Agent Brain Expert Skill
Expert-level skill for Agent Brain document search with five modes: BM25 (keyword), Vector (semantic), Hybrid (fusion), Graph (knowledge graph), and Multi (comprehensive fusion).
Contents
- Search Modes
- Mode Selection Guide
- GraphRAG (Knowledge Graph)
- Indexing & Folder Management
- Content Injection
- Job Queue Management
- Server Management
- Cache Management
- When Not to Use
- Best Practices
- Reference Documentation
Search Modes
| Mode | Speed | Best For | Example Query |
|------|-------|----------|---------------|
| bm25 | Fast (10-50ms) | Technical terms, function names, error codes | "AuthenticationError" |
| vector | Slower (800-1500ms) | Concepts, explanations, natural language | "how authentication works" |
| hybrid | Slower (1000-1800ms) | Comprehensive results combining both | "OAuth implementation guide" |
| graph | Medium (500-1200ms) | Relationships, dependencies, call chains | "what calls AuthService" |
| multi | Slowest (1500-2500ms) | Most comprehensive with entity context | "complete auth flow with dependencies" |
Mode Parameters
| Parameter | Default | Description |
|-----------|---------|-------------|
| --mode | hybrid | Search mode: bm25, vector, hybrid, graph, multi |
| --threshold | 0.3 | Minimum similarity (0.0-1.0) |
| --top-k | 5 | Number of results |
| --alpha | 0.5 | Hybrid balance (0=BM25, 1=Vector) |
Mode Selection Guide
Use BM25 When
Searching for exact technical terms:
agent-brain query "recursiveCharacterTextSplitter" --mode bm25
agent-brain query "ValueError: invalid token" --mode bm25
agent-brain query "def process_payment" --mode bm25
Counter-example - Wrong mode choice:
# BM25 is wrong for conceptual queries
agent-brain query "how does error handling work" --mode bm25 # Wrong
agent-brain query "how does error handling work" --mode vector # Correct
Use Vector When
Searching for concepts or natural language:
agent-brain query "best practices for error handling" --mode vector
agent-brain query "how to implement caching" --mode vector
Counter-example - Wrong mode choice:
# Vector is wrong for exact function names
agent-brain query "getUserById" --mode vector # Wrong - may miss exact match
agent-brain query "getUserById" --mode bm25 # Correct - finds exact match
Use Hybrid When
Need comprehensive results (default mode):
agent-brain query "OAuth implementation" --mode hybrid --alpha 0.6
agent-brain query "database connection pooling" --mode hybrid
Alpha tuning:
--alpha 0.3- More keyword weight (technical docs)--alpha 0.7- More semantic weight (conceptual docs)
Use Graph When
Exploring relationships and dependencies:
agent-brain query "what functions call process_payment" --mode graph
agent-brain query "classes that inherit from BaseService" --mode graph --traversal-depth 3
agent-brain query "modules that import authentication" --mode graph
Prerequisite: Requires ENABLE_GRAPH_INDEX=true during server startup.
Use Multi When
Need the most comprehensive results:
agent-brain query "complete payment flow implementation" --mode multi --include-relationships
GraphRAG (Knowledge Graph)
GraphRAG enables relationship-aware retrieval by building a knowledge graph from indexed documents.
Enabling GraphRAG
export ENABLE_GRAPH_INDEX=true
agent-brain start
Graph Query Types
| Query Pattern | Example |
|---------------|---------|
| Function callers | "what calls process_payment" |
| Class inheritance | "classes extending BaseController" |
| Import dependencies | "modules importing auth" |
| Data flow | "where does user_id come from" |
See Graph Search Guide for detailed usage.

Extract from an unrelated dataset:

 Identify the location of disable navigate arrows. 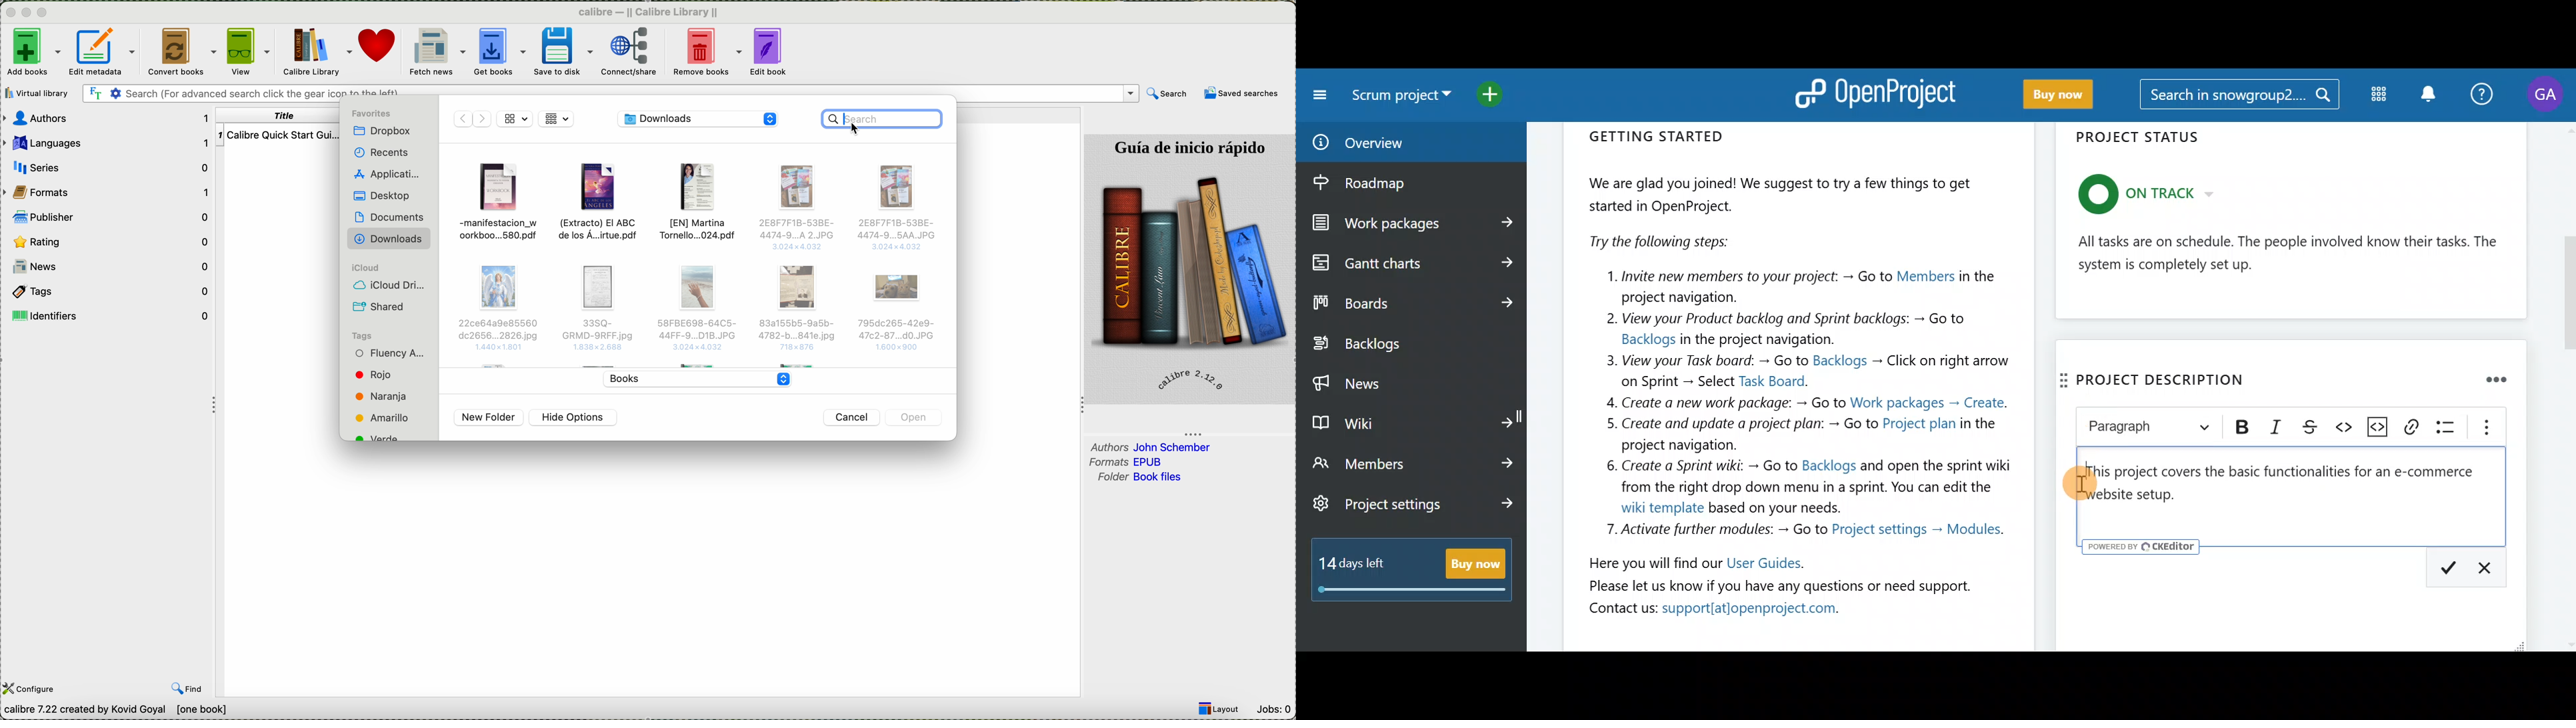
(472, 117).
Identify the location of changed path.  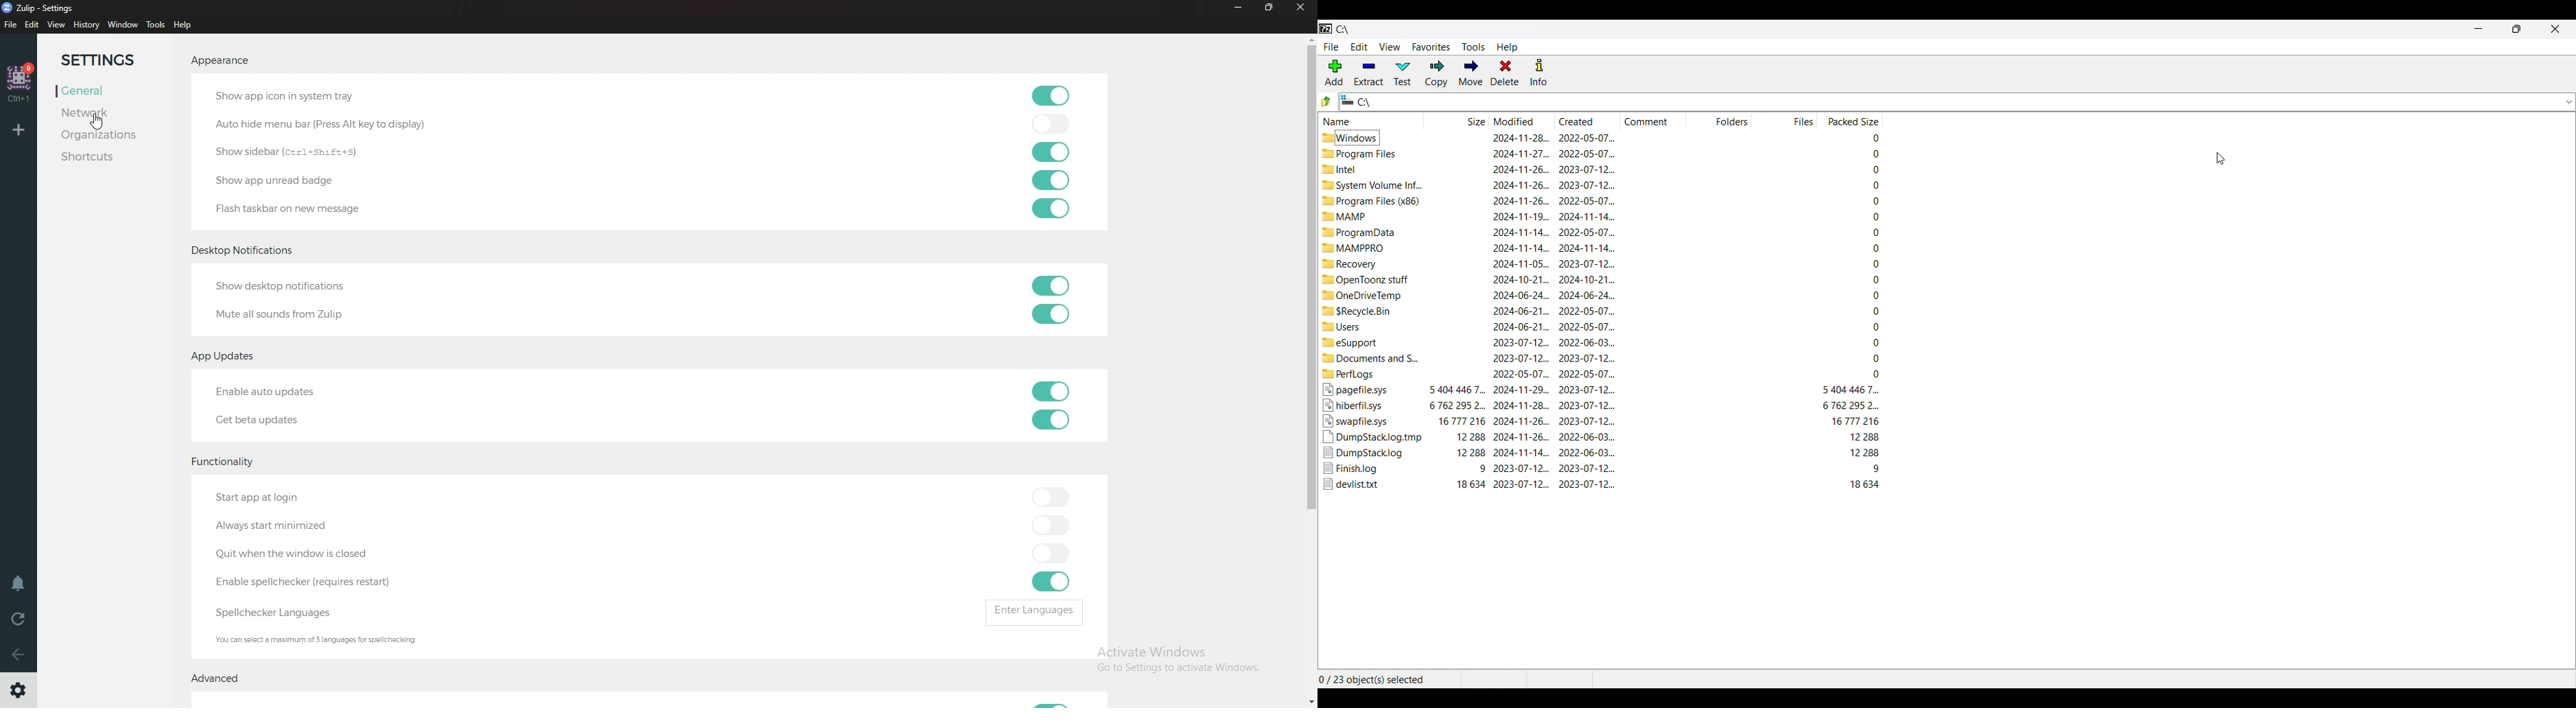
(1948, 102).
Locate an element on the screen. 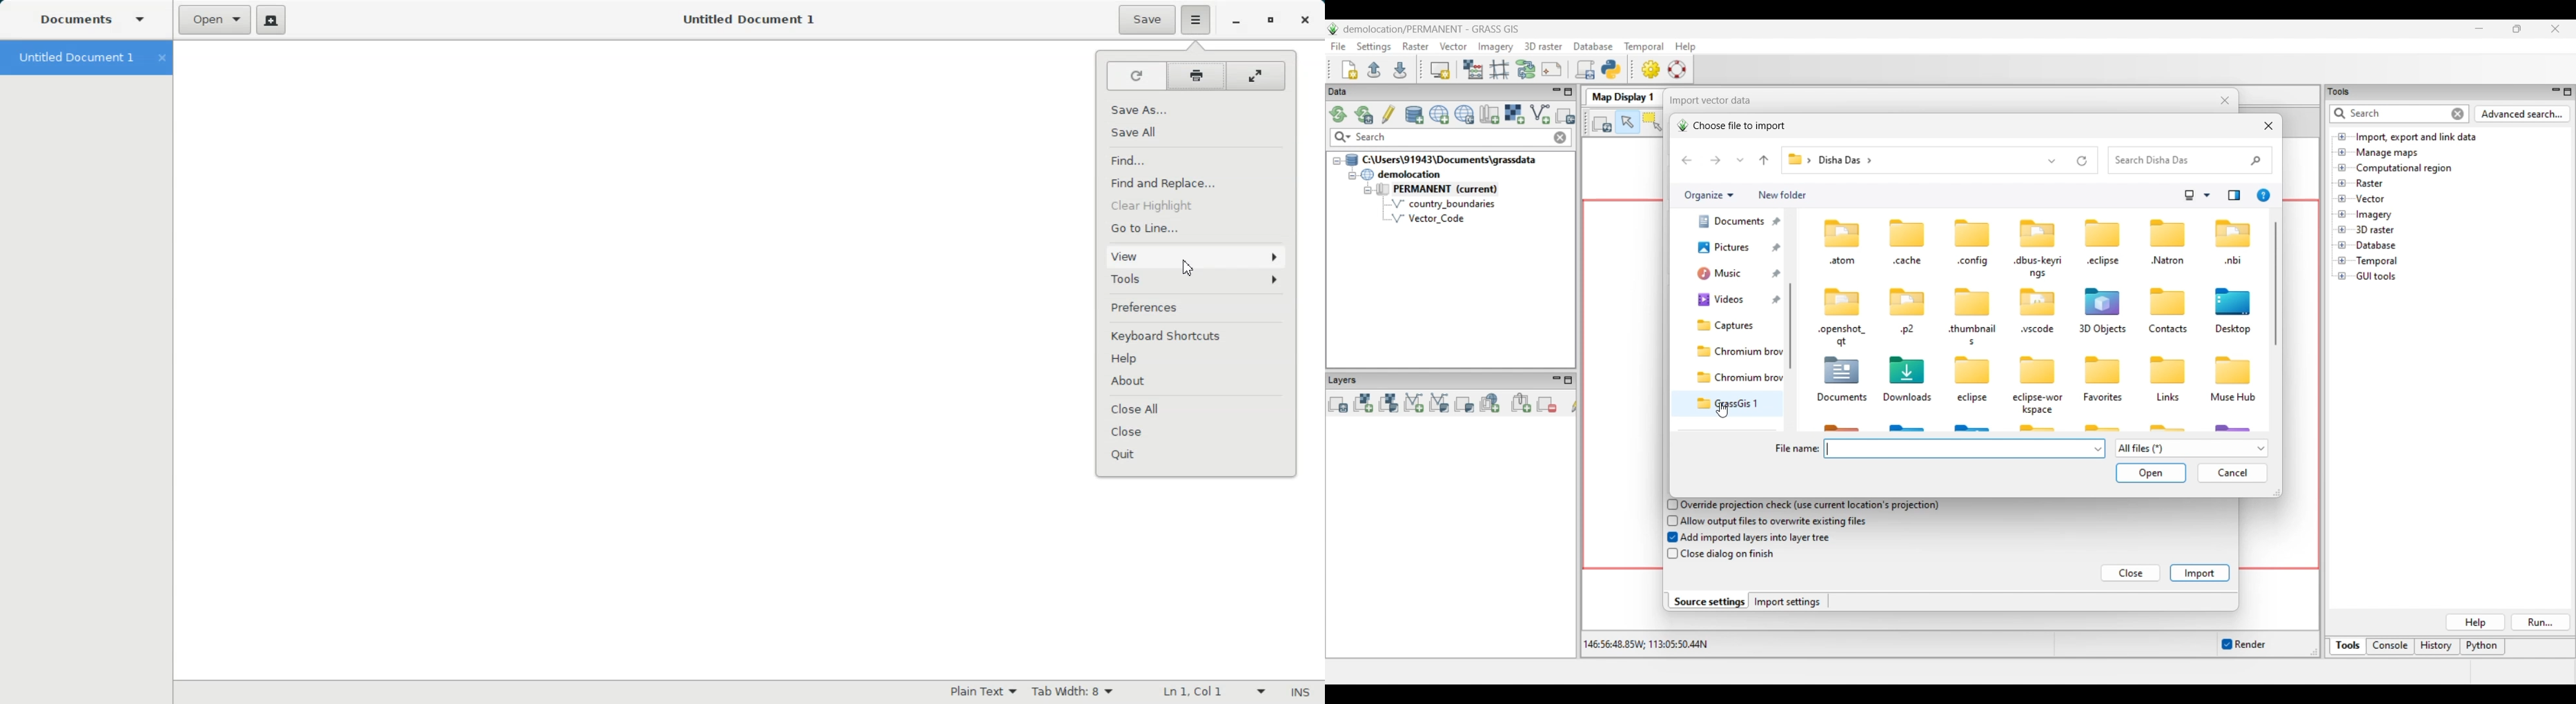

Indexing & Folder Management
Indexing with File Type Presets
# Index only Python files
agent-brain index ./src --include-type python
# Index Python and documentation
agent-brain index ./project --include-type python,docs
# Index all code files
agent-brain index ./repo --include-type code
# Force full re-index (bypass incremental)
agent-brain index ./docs --force
Use agent-brain types list to see all 14 available presets.
Folder Management
agent-brain folders list # List indexed folders with chunk counts
agent-brain folders add ./docs # Add folder (triggers indexing)
agent-brain folders add ./src --include-type python # Add with preset filter
agent-brain folders remove ./old-docs --yes # Remove folder and evict chunks
Incremental Indexing
Re-indexing a folder automatically detects changes:
- Unchanged files are skipped (mtime + SHA-256 checksum)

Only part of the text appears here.